5. Richard Bushman,Rough Stone Rolling, Alfred A. Knopf, NYC, 2005.


  1. You’re quite welcome Brother Adams! And thanks for the tip that the “only true Mother Goose” (being Elizabeth Goose, not Mary Goose) was from Boston! I had no idea. I had always assumed she was a “fabulous” as certain records found at Herculaneum and elsewhere….

    Have fun at FHE! Hugs to Kif and the Munchkins!

  2. find the best places to fish blues and stripers,

    Stirling, if you’re looking for a fishing buddy, I’m your guy. Have you ever fished blues under the birds? It’s unbelievable. I know a few places, and am always looking for more. Next Spring, let’s do it!

  3. Kevin Barney says:

    There were twelve children in your family, Stirling? Wow!

    I can relate a little bit, because in September I visited Boston for the first time and thoroughly enjoyed it.

  4. I have a goal that until they leave home, our 3 children will enjoy and look forward to FHE.

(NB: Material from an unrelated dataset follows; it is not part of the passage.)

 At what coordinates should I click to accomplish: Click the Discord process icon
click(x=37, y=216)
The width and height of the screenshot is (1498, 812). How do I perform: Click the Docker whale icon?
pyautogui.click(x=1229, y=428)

    If you can pull that off even in a mildly successfull fashino, you should write a lesson book, and I’ll buy it.

  5. I need that book now, it won’t do me any good in 10 years.

  6. Book? He doesn’t need a book. He’s got the lesson manual. Yeah, I’m sure, John Hardy’s trial is right there, in lesson 14.

  7. Mark IV,
    I’m in. Recently (October), I’ve fished for blues and stripers from a kayak in the harbor (putting off at Winthrop, across from Logan airport), and before that in Gloucester and Scituate (from the breakwater). When I lived in Cambridge in the early 90s, our Elders Quorum organized a couple of charter-boat bluefishing excursions.
    My email is sadams at novell dot com. Write me about where you suggest we go, and I’ll start learning.

  8. FHE with in-house ice-skating, an excommunication trial, and abolition , and then bluefishing for Elders Quorum activities.
    My church experience appears to be unfairly foreign to yours. Where do I sign up?

    On a more critical note, how, exactly does the Hardy excommunication trial fit into a FHE lesson?

  9. Given your interest in Church and New England history, you probably already have read Bushman’s initial chapters in Rough Stone Rolling that deal with Joseph’s NE roots. But, in case you haven’t seen this Ensign article by Milton Backman, Jr., it’s a nice summary of some of the interesting NE ties to the church. Here’s a teaser from the article:

    “Of the known members of the Kirtland Stake during the decade of the 1830s, 46 percent were born in New England and another 32 percent were born in New York. While favorable religious changes developed in New England preceding the Restoration, the Church was not organized there; New York provided a more favorable climate. The struggle to separate church and state by eliminating mandatory support of state religions was longer and more intense in New England than in any other section of the United States.”

    Milton V. Backman Jr., “Preparing the Way: The Rise of Religious Freedom in New England,” Ensign, Jan 1989, 16

  10. Thanks, I should add RSR chapters to my reading list in the post. From RSR I noted that some of the New England locations the Mack and Smith families lived in (prior to Joseph Smith’s era) were Massachusetts towns Montague, Ipswich, Topsfield, Salem, and Boston, New Hampshire towns Gilsum, Derry, Windham, Manchester, Lebanon, and Hanover, Vermont towns Randolph, Turnbridge, Sharon, Norwich, Wales, and Putney, and Connecticut towns Hartford, Lyme, and East Haddam.
    Also, I hadn’t read Backman’s Ensign article, thanks.